Carlos rio escandalosamente:
—¿Con un caballero? No, soy un maldito estúpido.
—¡Carlos!
—Tu padre quería dinero, y tú eras una niña. Solo eso. Déjame pasar.
Micaela se irguió. Él la empujó sin miramientos y pasó. Al día siguiente, exigió que la escuchara:
—No me canses demasiado. Estoy rendido.
—No voy a soportar más humillaciones.
—¿Ah, no? Tendrás que hacerlo. No puedo vivir al lado de una niña moralista.
—¡Carlos!
—Déjame en paz.
Lo miró largamente y se alejó. Fue a ver a su padre:
—Me voy a separar de Carlos.
Él se levantó, sorprendido.
—Micaela, hija…
—¿Por qué me casaste con él? Tenía veinte años y quería a mi marido. Voy a dejar de quererlo, papá.

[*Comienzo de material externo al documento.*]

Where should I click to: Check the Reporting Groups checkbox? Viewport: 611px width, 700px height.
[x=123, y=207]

Él confesó: no tenía dinero; Carlos sí. La quería protegida, con lujos y palacio. Micaela sintió asco y decidió vivir al margen. No se podía divorciar, tenían un acuerdo firmado y ella lo perdería todo. Pero una noche necesitó salir. Se vistió elegante y acudió a un club, donde lo encontró. La policía lo interrogaba; él sostenía a una mujer ensangrentada. Al acercarse un agente, dijo:
—Está muerta.
—Ya lo sé —repuso—. Veremos cómo explican la muerte.
Al día siguiente, la prensa relataba el escándalo. Micaela leyó los titulares con amargura. Entonces apareció Carlos en su despacho:
—Hola.
—¿Tú? —susurró—. ¿No estabas preso? Te vi anoche. ¿Fuiste tú quien la mató?

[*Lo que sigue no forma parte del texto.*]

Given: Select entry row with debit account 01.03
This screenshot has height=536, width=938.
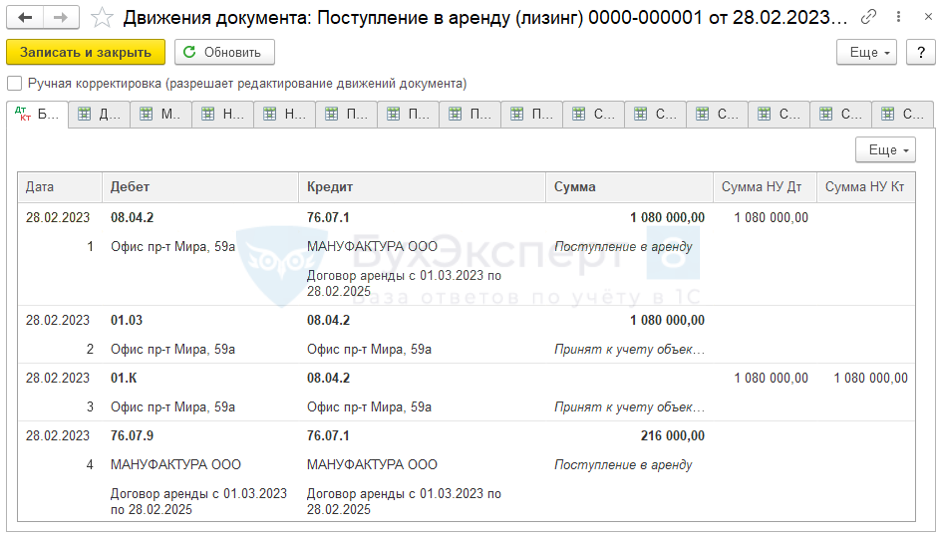Looking at the screenshot, I should [x=127, y=320].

—No. Afuera me espera la policía. He venido a pedirte algo, Micaela.
Erguida, serena, parecía una majestad de porcelana.
—Pide lo que quieras. Una vez termine esto, no quiero saber más de ti. Como sabes, voy a tener un hijo…
—No te guardo rencor. He dejado de quererte.
—Nunca creí que tu degradación llegara a matar a tu amante.
Carlos alzó los ojos y sonrió levemente. Era bello, pese a todo. Se acercó y dijo:
—No la he matado. Surgió un barullo y yo acudí…
—No necesitas justificarte. Sé que eres inocente.
—No lo hago a modo de justificación. Al casarme contigo creí que sería feliz… Me amaste, pero no fue suficiente para un hombre como yo. Jamás tuve una amante; soy inocente aunque las pruebas digan lo contrario.
Dio un paso atrás, ella uno hacia delante.
—Has venido a pedirme algo.
—Búscame un defensor —dijo secamente.
—Lo haré. Pero prométeme que jamás…
—No te molestaré. Ni quiero tu dinero. Trabajaré por mí y por mi hijo. Y por tu padre.
—Tal vez quiera marcharse contigo —repuso ella, asqueada.